Write out again every line of the material that opens with the line containing "The image size" and closes with the line containing "Identify the location of y-axis-label: Frequency.". Shift each coordinate in the answers by adding 119 to every number.

SUPPLIED RECORDS:

────────────────────────────────────────

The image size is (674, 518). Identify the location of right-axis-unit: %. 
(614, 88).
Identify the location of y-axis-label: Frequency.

────────────────────────────────────────

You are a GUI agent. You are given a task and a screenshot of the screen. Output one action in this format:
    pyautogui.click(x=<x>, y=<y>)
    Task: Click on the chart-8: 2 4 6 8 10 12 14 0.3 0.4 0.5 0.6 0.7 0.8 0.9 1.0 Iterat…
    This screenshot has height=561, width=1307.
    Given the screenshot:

────────────────────────────────────────

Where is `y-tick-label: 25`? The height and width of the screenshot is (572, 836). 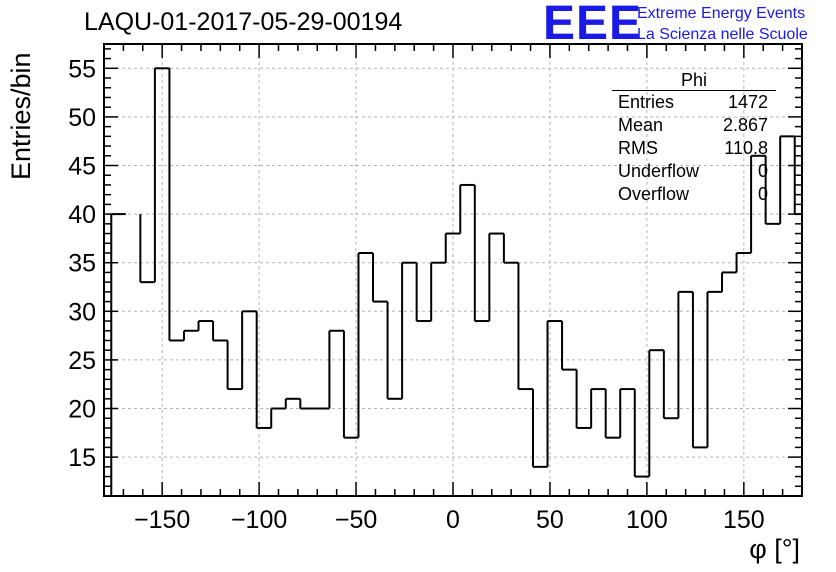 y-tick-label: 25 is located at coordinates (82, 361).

────────────────────────────────────────

RESPONSE AREA:
The image size is (674, 518). Identify the location of right-axis-unit: %. 
(733, 207).
Identify the location of y-axis-label: Frequency.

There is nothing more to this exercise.